Bug 1915448

Summary: Collector blocked pushing logs to internal storage because of global proxy settings
Product: OpenShift Container Platform Reporter: Apurva Nisal <anisal>
Component: LoggingAssignee: Jeff Cantrill <jcantril>
Status: CLOSED NEXTRELEASE QA Contact: Anping Li <anli>
Severity: high Docs Contact:
Priority: medium    
Version: 4.5CC: aos-bugs, bleanhar, cpassare, igreen, jcantril, lmartinh, mmohan, nnosenzo, npentche, ocasalsa, puraut, stwalter, ykarajag
Target Milestone: ---   
Target Release: 4.5.z   
Hardware: Unspecified   
OS: Unspecified   
Whiteboard: logging-core
Fixed In Version: Doc Type: Bug Fix
Doc Text:
* If you did not set `.proxy` in the cluster installation configuration, and then configured a global proxy on the installed cluster, a bug prevented Fluentd from forwarding logs to Elasticsearch. To work around this issue, in the proxy/cluster configuration, set `no_proxy` to `.svc.cluster.local` so it skips internal traffic. The current release fixes the proxy configuration issue. Now, if you configure the global proxy after installing an OpenShift cluster, Fluentd forwards logs to Elasticsearch. (*LOG-1187*, *BZ#1915448*)
Story Points: ---
Clone Of: Environment:
Last Closed: 2021-02-12 20:31:57 UTC Type: Bug
Regression: --- Mount Type: ---
Documentation: --- CRM:
Verified Versions: Category: ---
oVirt Team: --- RHEL 7.3 requirements from Atomic Host:
Cloudforms Team: --- Target Upstream Version:
Embargoed:

Comment 3 Jeff Cantrill 2021-01-12 20:41:10 UTC
What happens when you bounce the fluent pods (e.g. oc delete pods -l component=fluentd)?  Do the logs begin to flow again?  There is [1] which reduces the backoff time for when logs are unable to be pushed that has not landed yet in 4.5.  Researching the issue has some indicators this is caused by a disconnect at the remote end

[1] https://bugzilla.redhat.com/show_bug.cgi?id=1894640

Comment 8 Jeff Cantrill 2021-01-14 18:21:16 UTC
The artifacts from https://bugzilla.redhat.com/show_bug.cgi?id=1915448#c2 look like the global proxy is enabled.  Unable to find the ref but I thought I saw in the artifacts indicators of 403 as if the traffic is going through the proxy even though it should not.  Is it possible to remove the global proxy config from the cluster to see if this issue goes away and further isolate the problem?  The default ES store otherwise looks healthy with plenty of CPU and RAM

The artifacts from https://bugzilla.redhat.com/show_bug.cgi?id=1915448#c1 show similar issues but I am unable to verify if global proxy is configured.  There are indicators of network issues but I am unable to determine if those are transient related to maybe the ES nodes either being upgraded or rolled by the EO.  

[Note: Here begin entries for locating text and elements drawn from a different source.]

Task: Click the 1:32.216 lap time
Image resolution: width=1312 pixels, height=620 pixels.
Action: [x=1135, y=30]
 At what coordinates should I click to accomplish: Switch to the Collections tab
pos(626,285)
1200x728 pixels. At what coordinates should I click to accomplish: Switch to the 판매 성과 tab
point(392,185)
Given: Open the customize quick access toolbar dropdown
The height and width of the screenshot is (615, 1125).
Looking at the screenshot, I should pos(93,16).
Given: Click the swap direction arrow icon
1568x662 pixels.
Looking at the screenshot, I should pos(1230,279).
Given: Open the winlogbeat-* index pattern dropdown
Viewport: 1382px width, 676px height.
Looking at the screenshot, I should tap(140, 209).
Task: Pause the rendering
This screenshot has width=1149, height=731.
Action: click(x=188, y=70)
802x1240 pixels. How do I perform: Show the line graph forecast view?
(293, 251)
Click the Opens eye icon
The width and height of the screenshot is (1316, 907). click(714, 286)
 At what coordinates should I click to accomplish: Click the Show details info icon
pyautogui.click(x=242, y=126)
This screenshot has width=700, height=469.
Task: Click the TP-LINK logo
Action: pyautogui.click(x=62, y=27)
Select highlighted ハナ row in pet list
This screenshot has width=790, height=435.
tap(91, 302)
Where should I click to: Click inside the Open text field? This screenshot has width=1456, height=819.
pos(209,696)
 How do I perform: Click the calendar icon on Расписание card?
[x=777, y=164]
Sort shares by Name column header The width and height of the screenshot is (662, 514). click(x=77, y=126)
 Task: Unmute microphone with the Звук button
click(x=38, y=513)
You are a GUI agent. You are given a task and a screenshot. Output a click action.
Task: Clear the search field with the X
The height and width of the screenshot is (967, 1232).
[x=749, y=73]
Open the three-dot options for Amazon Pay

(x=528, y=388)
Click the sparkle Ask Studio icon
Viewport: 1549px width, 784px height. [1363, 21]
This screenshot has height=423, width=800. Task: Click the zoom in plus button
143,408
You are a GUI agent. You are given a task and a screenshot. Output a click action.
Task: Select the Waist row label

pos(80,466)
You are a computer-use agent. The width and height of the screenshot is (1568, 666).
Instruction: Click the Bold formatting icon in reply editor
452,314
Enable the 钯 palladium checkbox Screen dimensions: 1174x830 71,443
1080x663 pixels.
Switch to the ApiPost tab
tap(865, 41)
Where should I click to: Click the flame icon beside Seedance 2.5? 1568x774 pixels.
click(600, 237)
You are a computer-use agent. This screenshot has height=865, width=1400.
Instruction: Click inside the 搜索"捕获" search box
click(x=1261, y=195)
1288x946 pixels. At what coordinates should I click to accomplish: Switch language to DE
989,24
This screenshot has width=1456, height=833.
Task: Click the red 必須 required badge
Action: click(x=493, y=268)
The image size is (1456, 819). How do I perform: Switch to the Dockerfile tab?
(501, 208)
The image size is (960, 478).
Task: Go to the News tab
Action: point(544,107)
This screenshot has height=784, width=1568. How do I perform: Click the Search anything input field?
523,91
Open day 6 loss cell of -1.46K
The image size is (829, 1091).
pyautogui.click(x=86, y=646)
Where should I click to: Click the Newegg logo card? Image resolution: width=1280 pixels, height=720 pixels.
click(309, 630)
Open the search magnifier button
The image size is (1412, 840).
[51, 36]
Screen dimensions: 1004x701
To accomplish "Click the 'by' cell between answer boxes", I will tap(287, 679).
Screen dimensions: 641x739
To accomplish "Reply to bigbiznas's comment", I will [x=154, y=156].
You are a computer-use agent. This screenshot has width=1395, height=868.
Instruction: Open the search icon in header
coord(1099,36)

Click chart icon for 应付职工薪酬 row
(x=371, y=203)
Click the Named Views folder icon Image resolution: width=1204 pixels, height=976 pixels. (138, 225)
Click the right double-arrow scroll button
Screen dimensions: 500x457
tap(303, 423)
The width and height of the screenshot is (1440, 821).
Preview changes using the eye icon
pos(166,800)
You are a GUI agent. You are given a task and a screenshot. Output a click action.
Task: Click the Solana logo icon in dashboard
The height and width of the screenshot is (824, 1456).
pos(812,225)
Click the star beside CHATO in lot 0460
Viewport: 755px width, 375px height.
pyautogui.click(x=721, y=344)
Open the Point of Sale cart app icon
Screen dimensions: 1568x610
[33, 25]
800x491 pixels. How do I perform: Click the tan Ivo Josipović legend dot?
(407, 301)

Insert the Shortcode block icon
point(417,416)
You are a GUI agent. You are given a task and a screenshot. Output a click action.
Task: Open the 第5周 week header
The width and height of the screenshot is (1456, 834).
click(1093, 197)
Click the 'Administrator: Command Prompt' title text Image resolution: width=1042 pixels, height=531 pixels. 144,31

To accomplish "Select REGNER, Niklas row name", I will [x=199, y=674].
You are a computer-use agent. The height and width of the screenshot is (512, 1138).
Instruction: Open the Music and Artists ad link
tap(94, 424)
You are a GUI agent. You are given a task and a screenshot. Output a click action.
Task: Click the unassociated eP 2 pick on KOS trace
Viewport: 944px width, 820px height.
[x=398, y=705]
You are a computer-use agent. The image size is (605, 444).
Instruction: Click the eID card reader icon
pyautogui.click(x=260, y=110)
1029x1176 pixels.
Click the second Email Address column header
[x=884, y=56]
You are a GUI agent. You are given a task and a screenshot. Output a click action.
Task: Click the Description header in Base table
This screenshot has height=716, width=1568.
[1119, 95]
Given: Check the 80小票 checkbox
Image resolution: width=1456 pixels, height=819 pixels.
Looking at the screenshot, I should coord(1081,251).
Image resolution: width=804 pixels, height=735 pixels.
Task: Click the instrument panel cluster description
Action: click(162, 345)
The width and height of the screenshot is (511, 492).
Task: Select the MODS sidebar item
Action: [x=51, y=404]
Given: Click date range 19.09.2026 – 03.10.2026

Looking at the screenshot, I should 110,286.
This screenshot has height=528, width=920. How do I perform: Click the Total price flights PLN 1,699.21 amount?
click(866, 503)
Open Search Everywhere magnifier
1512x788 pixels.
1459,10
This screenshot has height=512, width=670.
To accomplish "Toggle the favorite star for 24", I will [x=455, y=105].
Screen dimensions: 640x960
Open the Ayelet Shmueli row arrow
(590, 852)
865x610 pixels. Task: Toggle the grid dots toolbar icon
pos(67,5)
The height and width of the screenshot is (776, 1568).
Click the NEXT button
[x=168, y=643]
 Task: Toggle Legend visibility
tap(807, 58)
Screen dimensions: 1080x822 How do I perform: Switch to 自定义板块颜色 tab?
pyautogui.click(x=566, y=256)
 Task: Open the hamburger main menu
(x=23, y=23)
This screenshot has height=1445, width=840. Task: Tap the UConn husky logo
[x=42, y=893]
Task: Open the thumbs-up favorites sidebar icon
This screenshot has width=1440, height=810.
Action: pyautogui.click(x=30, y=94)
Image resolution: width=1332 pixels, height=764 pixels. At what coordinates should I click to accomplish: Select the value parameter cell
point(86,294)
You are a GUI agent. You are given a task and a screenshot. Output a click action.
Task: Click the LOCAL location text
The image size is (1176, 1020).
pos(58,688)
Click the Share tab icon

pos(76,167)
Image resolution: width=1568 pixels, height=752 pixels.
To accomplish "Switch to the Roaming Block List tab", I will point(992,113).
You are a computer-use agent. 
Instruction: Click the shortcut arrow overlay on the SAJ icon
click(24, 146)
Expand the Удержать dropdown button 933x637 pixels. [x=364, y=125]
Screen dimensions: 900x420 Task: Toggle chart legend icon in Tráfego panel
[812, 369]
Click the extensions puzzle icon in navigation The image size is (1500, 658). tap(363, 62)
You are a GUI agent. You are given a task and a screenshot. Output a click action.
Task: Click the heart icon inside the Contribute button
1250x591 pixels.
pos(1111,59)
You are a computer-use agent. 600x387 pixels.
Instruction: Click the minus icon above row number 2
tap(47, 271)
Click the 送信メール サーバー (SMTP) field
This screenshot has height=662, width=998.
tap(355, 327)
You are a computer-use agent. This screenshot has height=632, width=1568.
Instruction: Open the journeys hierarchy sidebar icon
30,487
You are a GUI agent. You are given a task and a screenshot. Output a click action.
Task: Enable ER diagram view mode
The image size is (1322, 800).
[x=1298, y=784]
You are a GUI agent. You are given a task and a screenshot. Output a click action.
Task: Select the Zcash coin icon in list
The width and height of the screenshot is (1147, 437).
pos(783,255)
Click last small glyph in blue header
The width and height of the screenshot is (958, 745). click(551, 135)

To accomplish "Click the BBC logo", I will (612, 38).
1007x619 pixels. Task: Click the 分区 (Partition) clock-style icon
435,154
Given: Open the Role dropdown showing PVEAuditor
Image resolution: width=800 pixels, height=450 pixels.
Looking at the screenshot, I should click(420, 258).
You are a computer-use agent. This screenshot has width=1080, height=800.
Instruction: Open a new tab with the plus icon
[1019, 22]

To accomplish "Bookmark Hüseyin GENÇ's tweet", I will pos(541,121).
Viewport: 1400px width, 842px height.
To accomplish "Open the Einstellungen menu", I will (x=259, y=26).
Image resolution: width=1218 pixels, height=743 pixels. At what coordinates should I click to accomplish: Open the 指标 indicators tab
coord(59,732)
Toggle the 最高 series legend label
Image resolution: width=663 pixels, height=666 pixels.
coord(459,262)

The EOFError is a ruby IO error in the network stack which leads me to believe the connection is being dropped on store end.  Some of these artifacts have indicators of high GC but again the CPU and memory seem acceptable, especially given the number of shards are low.  Can you describe the write characteristics of the attached volumes?  Maybe the PV have poor write performance or the customer is using some NFS volume?

Comment 11 Yogiraj Karajagi 2021-01-15 11:21:53 UTC
(In reply to Jeff Cantrill from comment #9)
> The following may also assist you in testing connectivity from fluent to ES
> https://github.com/jcantrill/cluster-logging-tools/blob/master/scripts/check-
> fluentd-to-es-connectivity or
> https://github.com/jcantrill/cluster-logging-tools/blob/master/scripts/check-
> kibana-to-es-connectivity from kibana to ES

Hello Jeff, 

I have asked the customer to send the outputs. I will update the Bugzilla once I get the update.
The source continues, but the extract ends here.